─── EXTRAIT CHOISI
Les bâtiments dont la construction est antérieure à 1975 sont souvent considérés comme énergivores, c’est-à-dire qu’ils consomment une grande quantité d’énergie pour assurer un confort minimal. Les logements énergivores attirent de moins en moins les acheteurs qui y voient un gouffre financier.

Dévalorisation immobilière des logements énergivores

Une dévalorisation méritée ?

Depuis l’apparition du DPE, les logements énergivores sont pointés du doigt et sont dévalorisés à la vente à cause de l’investissement financier qu’ils représentent.

Un logement inconfortable qui revient cher

Les problèmes d’isolation et les fenêtres simple vitrage favorisent la déperdition de chaleur en hiver. Une aération défaillante ne permet pas de renouveler l’air. L’humidité de certaines pièces peut également caractériser un logement énergivore. L’habitant doit constamment monter le chauffage pour éviter d’avoir froid alors qu’il suffirait de quelques travaux pour le rendre vivable. En n’effectuant pas ces travaux pourtant nécessaires, par souci d’économies, la consommation d’énergie grimpe.
──────
─── DONNÉES FOURNIES
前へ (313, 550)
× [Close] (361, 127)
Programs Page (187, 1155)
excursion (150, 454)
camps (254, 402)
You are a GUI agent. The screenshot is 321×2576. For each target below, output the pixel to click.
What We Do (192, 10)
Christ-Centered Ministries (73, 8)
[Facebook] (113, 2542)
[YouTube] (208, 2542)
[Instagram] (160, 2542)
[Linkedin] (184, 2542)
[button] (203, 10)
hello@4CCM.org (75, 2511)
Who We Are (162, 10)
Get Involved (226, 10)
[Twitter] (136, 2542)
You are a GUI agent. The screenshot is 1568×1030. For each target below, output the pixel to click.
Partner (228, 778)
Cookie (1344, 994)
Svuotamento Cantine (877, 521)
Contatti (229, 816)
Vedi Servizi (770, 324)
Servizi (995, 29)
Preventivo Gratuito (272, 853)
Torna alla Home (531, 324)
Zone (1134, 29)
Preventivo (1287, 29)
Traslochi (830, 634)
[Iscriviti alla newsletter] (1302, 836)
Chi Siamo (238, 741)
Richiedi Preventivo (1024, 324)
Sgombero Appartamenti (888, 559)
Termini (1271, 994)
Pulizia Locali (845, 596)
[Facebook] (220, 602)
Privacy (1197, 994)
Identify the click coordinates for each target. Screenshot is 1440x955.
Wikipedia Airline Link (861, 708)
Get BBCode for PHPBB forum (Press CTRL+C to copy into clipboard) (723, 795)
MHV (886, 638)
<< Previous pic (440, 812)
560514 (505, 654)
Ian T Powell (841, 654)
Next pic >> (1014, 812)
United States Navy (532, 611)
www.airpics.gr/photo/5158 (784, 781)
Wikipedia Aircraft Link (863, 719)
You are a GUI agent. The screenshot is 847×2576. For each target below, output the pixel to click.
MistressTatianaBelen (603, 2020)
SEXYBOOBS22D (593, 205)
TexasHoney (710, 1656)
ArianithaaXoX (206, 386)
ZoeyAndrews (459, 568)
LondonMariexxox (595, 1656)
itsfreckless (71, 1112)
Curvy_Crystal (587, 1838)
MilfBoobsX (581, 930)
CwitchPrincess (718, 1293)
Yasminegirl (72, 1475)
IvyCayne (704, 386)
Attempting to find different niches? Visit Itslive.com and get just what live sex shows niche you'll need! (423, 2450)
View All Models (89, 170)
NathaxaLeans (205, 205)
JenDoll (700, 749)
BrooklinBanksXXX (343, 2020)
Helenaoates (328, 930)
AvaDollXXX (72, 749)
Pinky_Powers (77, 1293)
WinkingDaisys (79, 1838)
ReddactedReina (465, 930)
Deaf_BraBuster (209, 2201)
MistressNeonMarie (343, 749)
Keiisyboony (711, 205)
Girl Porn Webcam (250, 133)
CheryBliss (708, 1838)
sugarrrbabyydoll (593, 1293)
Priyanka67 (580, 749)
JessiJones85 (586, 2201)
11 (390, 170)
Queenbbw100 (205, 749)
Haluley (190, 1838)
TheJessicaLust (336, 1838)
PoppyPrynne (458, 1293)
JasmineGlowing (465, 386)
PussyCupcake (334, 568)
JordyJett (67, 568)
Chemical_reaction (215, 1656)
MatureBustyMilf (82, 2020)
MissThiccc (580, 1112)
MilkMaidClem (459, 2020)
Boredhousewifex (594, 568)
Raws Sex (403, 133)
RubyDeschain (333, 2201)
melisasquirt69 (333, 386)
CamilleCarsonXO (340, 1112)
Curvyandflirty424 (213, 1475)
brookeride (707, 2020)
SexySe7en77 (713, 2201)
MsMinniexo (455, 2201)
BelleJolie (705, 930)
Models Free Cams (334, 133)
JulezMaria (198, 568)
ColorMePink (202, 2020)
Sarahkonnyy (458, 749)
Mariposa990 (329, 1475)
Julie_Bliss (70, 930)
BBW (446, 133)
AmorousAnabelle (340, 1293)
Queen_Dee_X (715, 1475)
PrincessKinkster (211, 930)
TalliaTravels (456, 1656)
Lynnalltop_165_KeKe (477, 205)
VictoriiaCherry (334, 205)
──────
CONSIGNE A: Recopiez le passage du texte sur les logements énergivores qui commence par « Les bâtiments dont » et se poursuit jusqu'à « un gouffre financier. ».
CONSIGNE B: D'après le texte sur les logements énergivores, avant quelle année les bâtiments souvent considérés comme énergivores ont-ils été construits ?
CONSIGNE C: Selon le texte sur les logements énergivores, pourquoi ces logements sont-ils dévalorisés à la vente ? Répondez en une à trois phrases.

VOTRE RÉPONSE A:
Les bâtiments dont la construction est antérieure à 1975 sont souvent considérés comme énergivores, c’est-à-dire qu’ils consomment une grande quantité d’énergie pour assurer un confort minimal. Les logements énergivores attirent de moins en moins les acheteurs qui y voient un gouffre financier.

VOTRE RÉPONSE B: Avant 1975.

VOTRE RÉPONSE C: Ils sont dévalorisés à cause de l'investissement financier qu'ils représentent. Les acheteurs y voient un gouffre financier, car ces logements consomment une grande quantité d'énergie pour assurer un confort minimal.